PROBLEM DESCRIPTION:
Retype the listing exactly, minus its pictures.
======== MATERIALS PROVIDED ========
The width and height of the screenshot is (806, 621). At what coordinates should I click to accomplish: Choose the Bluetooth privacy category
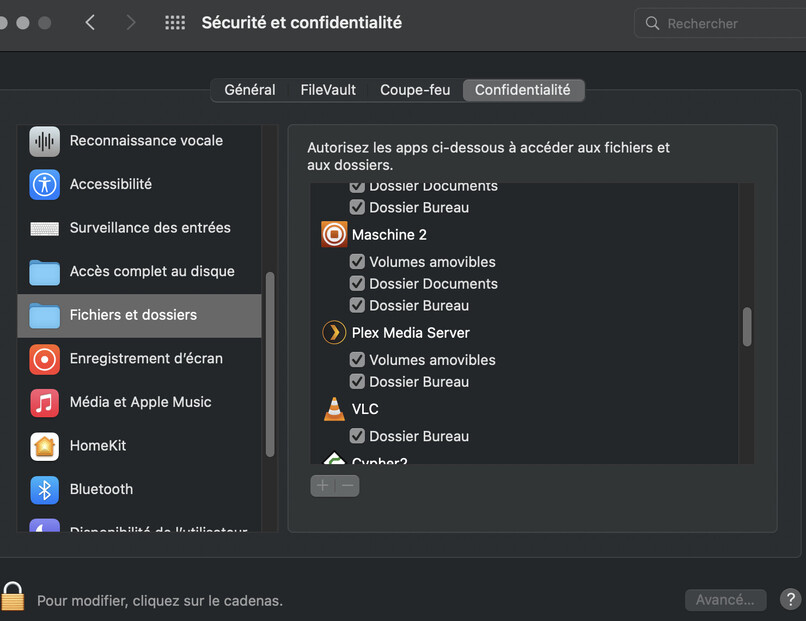coord(101,489)
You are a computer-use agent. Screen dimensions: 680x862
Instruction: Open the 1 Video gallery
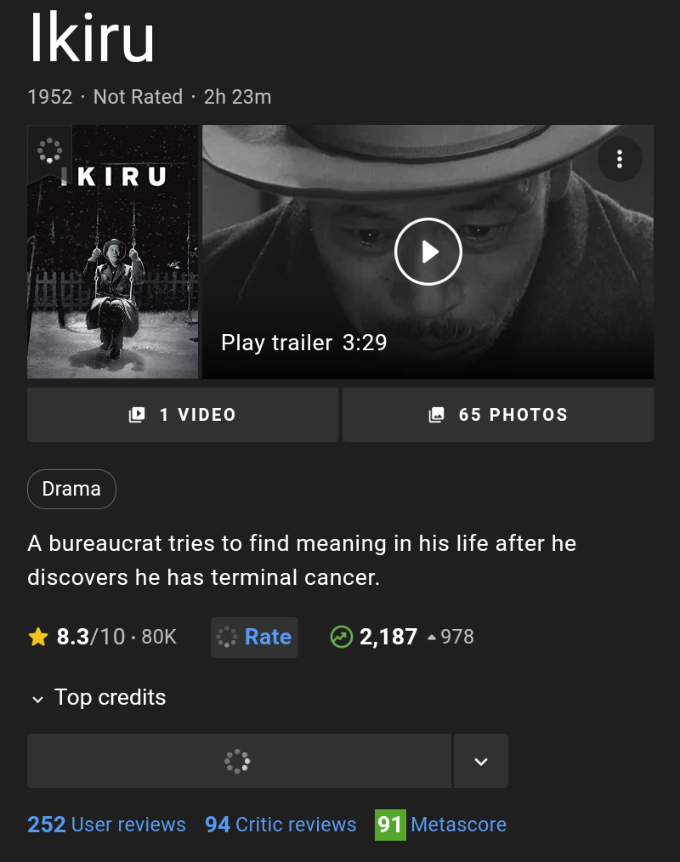click(182, 415)
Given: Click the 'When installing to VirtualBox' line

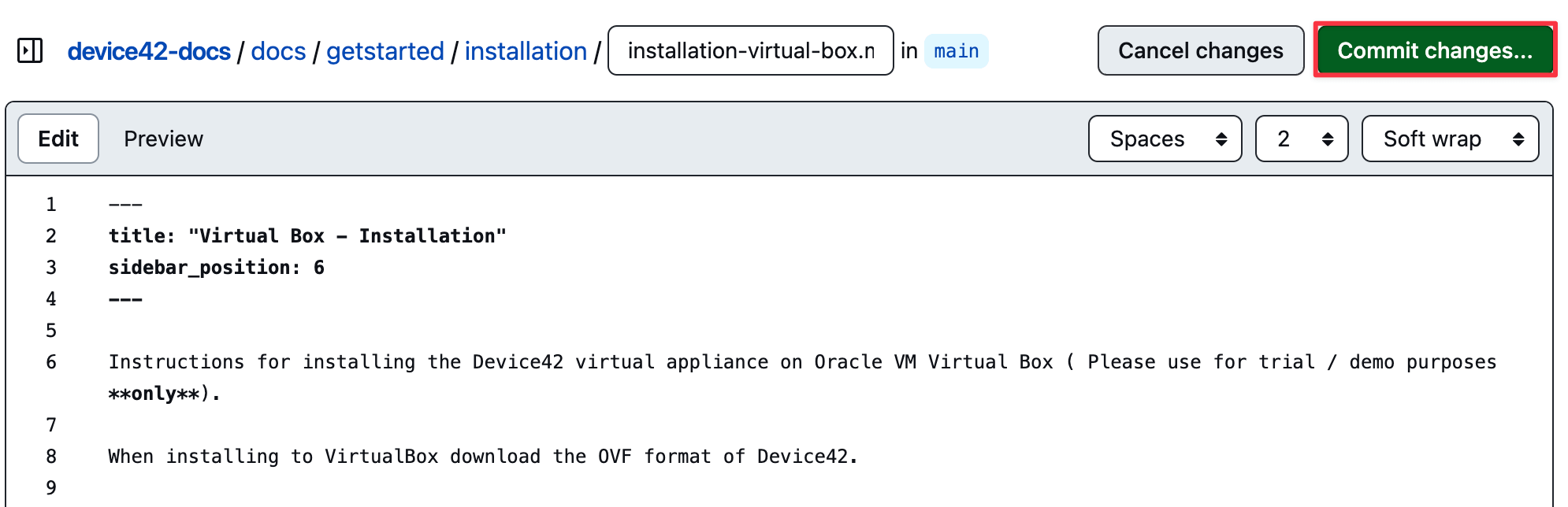Looking at the screenshot, I should click(482, 457).
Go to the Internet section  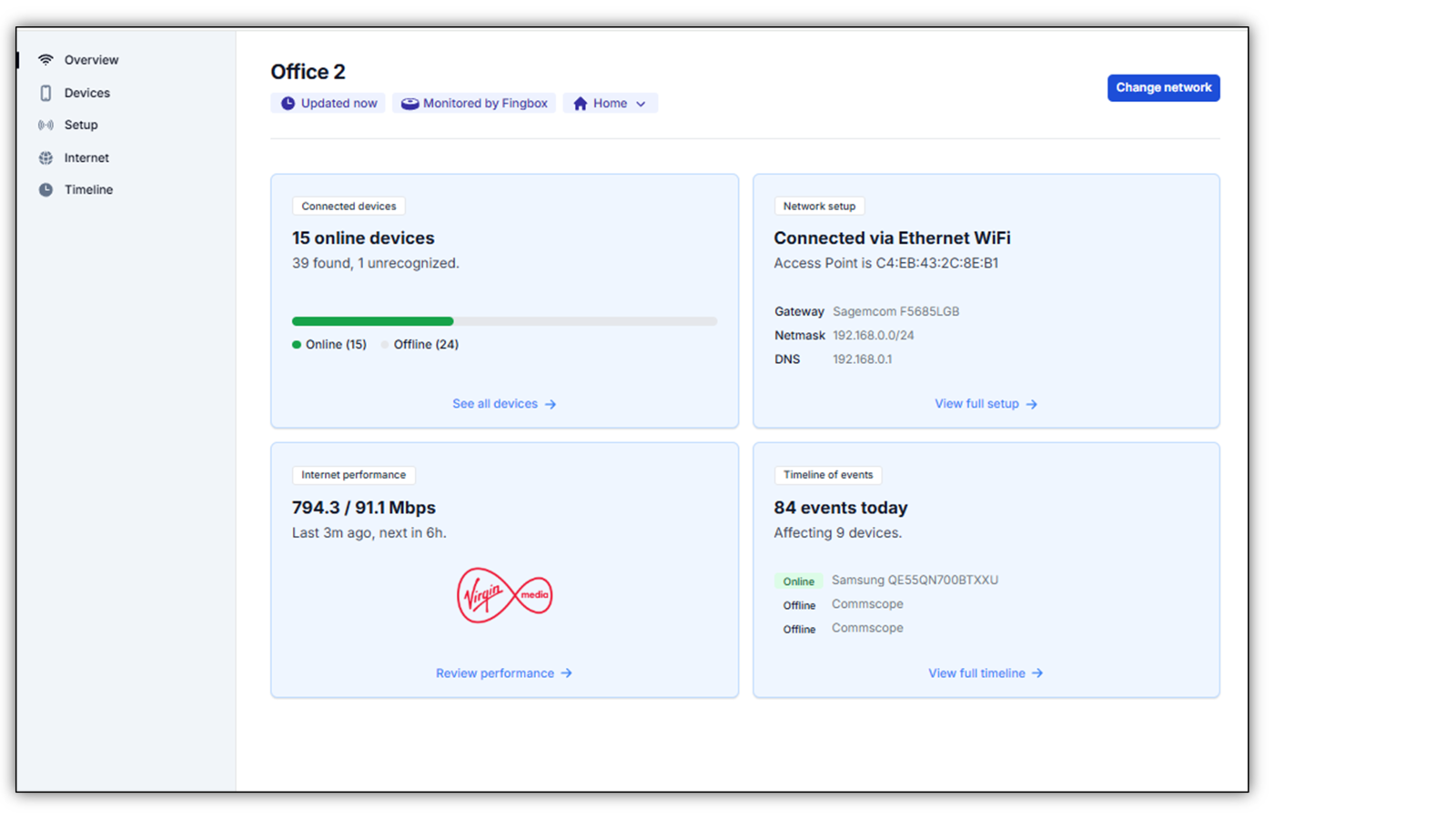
========
YOUR RESPONSE:
The width and height of the screenshot is (806, 621). At what coordinates should I click to accomplish: Choose the Bluetooth privacy category
coord(101,489)
You are a computer-use agent. Screen dimensions: 680x862
Instruction: Open the 1 Video gallery
click(182, 415)
Given: Click the 'When installing to VirtualBox' line

Looking at the screenshot, I should click(482, 457).
Go to the Internet section  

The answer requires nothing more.